Fewer than 1 in 10 oncology patients demand specific tests or procedures, and their physicians do not often concede when such demands are inappropriate, according to a study published Feb. 12 in JAMA Oncology.
Dr. Keerthi Gogineni and her colleagues at the University of Pennsylvania, Philadelphia, interviewed clinicians working in outpatient oncology clinics at three Philadelphia area hospitals regarding patient encounters between October 2013 and June 2014. A total of 34 oncologists, 11 oncology fellows, and 15 nurse practitioners/physician assistants were interviewed. Among the 5,050 patient encounters, patients demanded or requested treatments in 9% of cases. About 72% were clinically appropriate requests, while 11% were deemed clinically inappropriate by the health providers (JAMA Oncology doi:10.1001/jamaoncol.2014.197 ).
Of the 440 patient requests, 216 (49%) were for imaging studies; 68 (16%) for palliative treatment of pain, insomnia, or other symptoms; 60 (14%) were for laboratory tests; 23 (5%) were for genetic or chemosensitivity analyses; 30 (7%) were for a clinical trial or experimental treatment; and 16 (3.6%) were for a specific chemotherapy, drug, or biologic agent. (The remaining requests were categorized as “other.”)
Oncology team members agreed to 310 (98%) of the 316 clinically appropriate requests. Of the equivocal ones, they complied with 48 (65%). And among the 50 clinically inappropriate demands or requests, physicians and other providers complied with 7 (14%).
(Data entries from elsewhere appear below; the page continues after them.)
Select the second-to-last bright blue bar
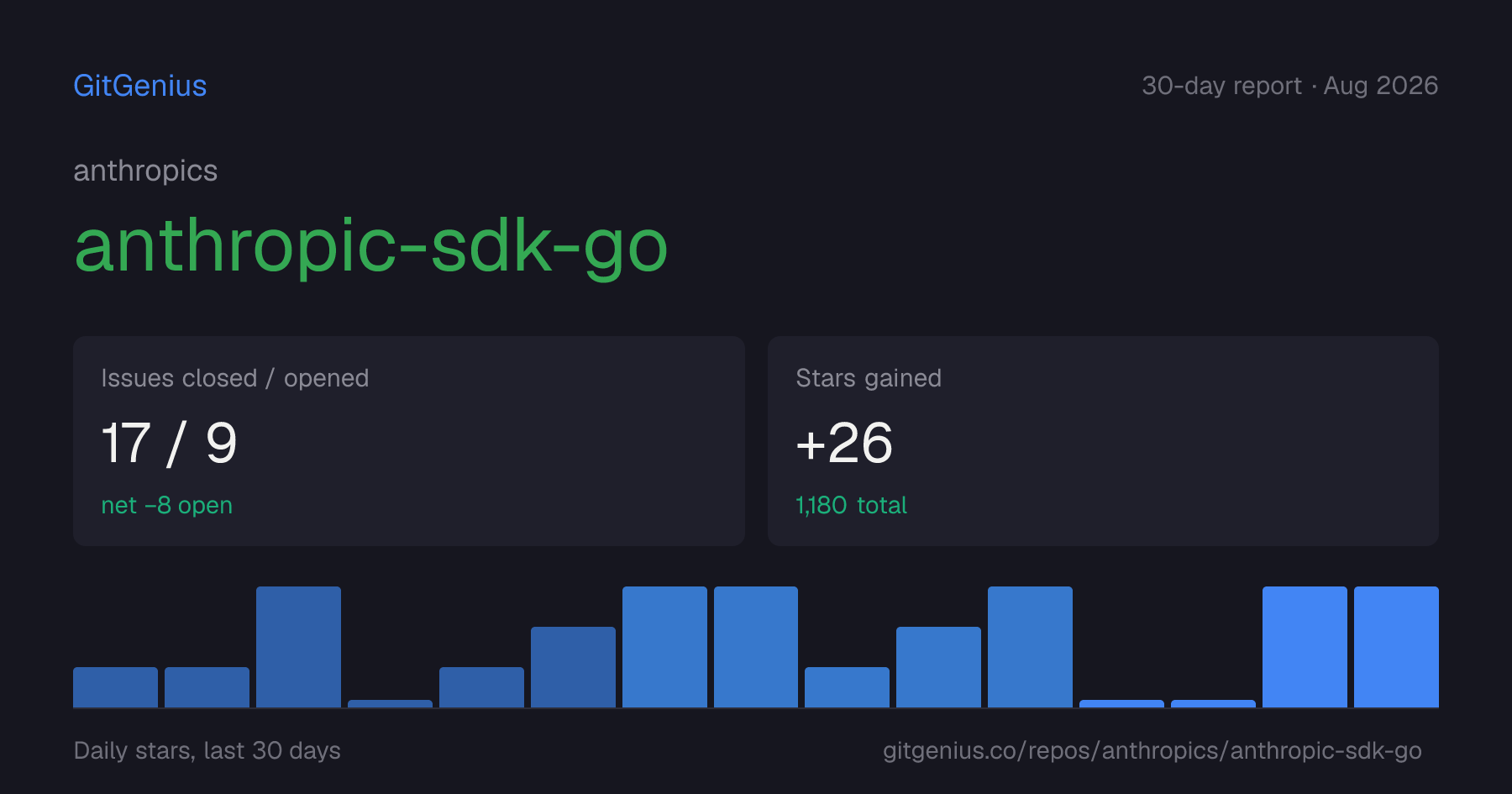This screenshot has width=1512, height=794. 1305,647
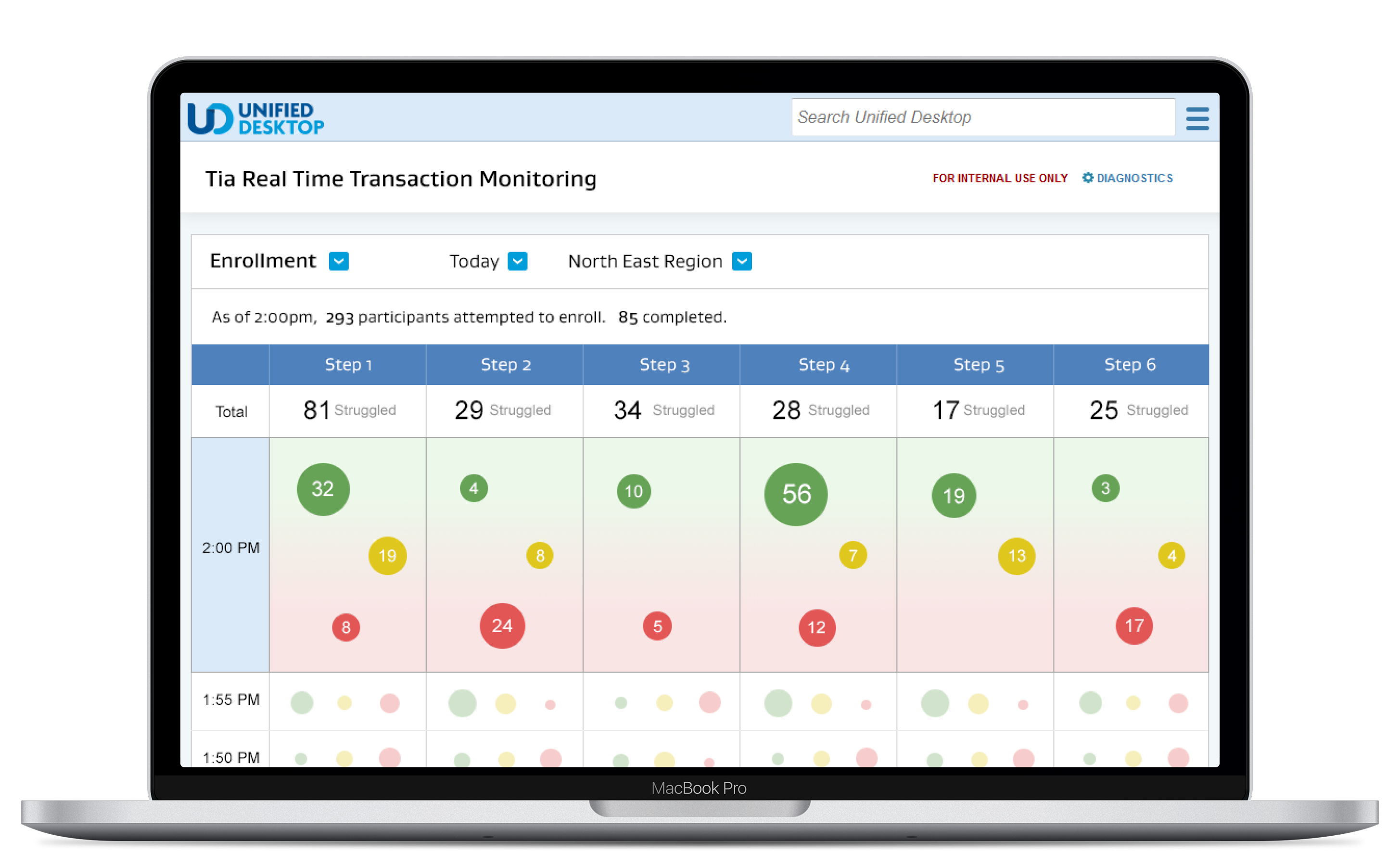
Task: Click the Unified Desktop logo
Action: tap(255, 118)
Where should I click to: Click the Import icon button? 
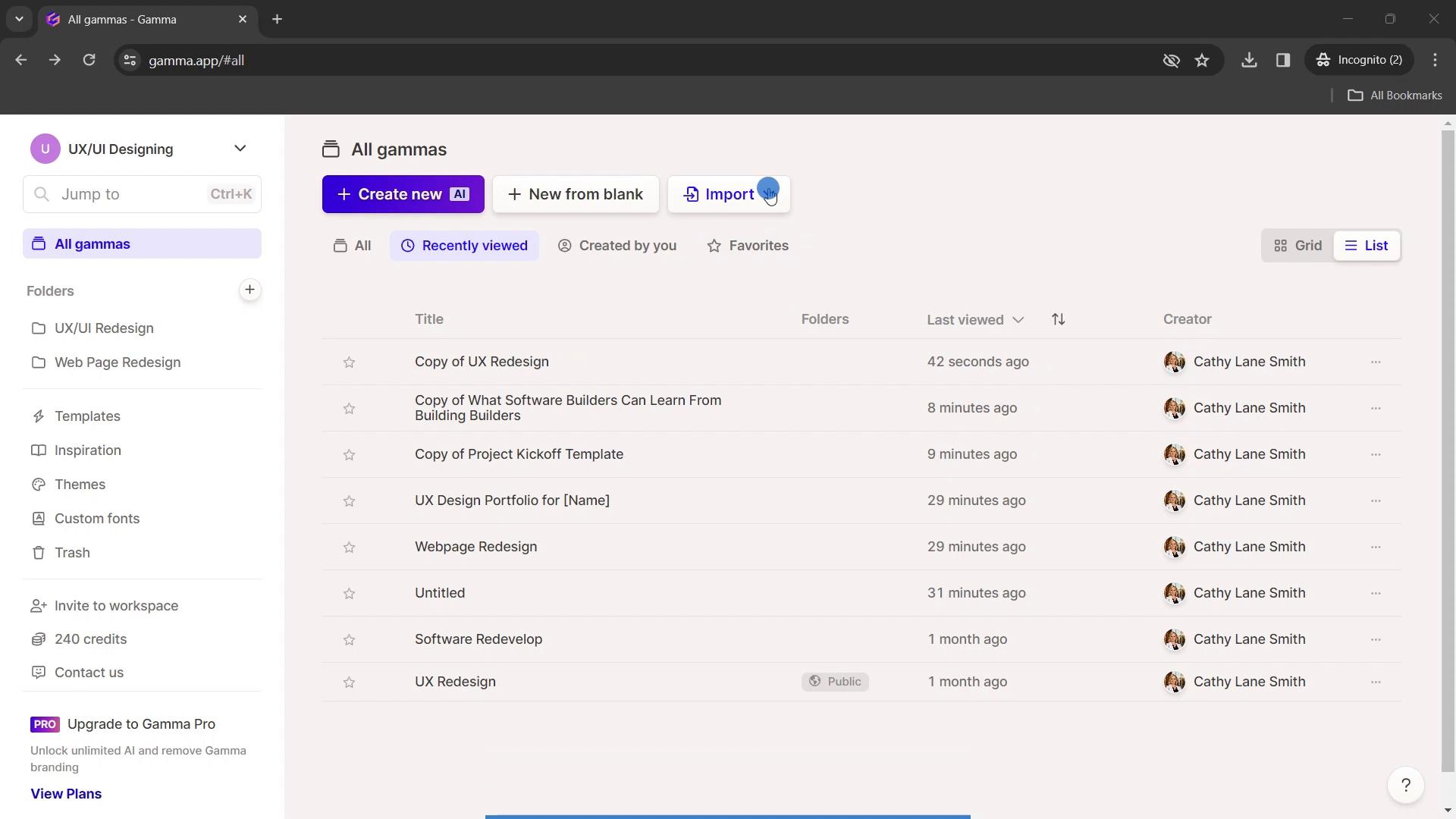(693, 194)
Of the total 5,050 patient encounters, clinicians ordered tests or procedures based on improper demands in less than 1% of encounters.
Researchers found no association between patient demands and patient sex, age, race, type of insurance, approximate household income, disease stage, treatment intent, visit type, clinician type, clinician race, or hospital.
Given the rarity of clinically inappropriate demands or requests and that few were complied with, such improper requests are unlikely to add significantly to health care costs, Dr. Gogineni and her colleagues concluded, adding that even requests for clinically appropriate interventions could suggest lack of trust between the doctor and patient and threaten the therapeutic relationship.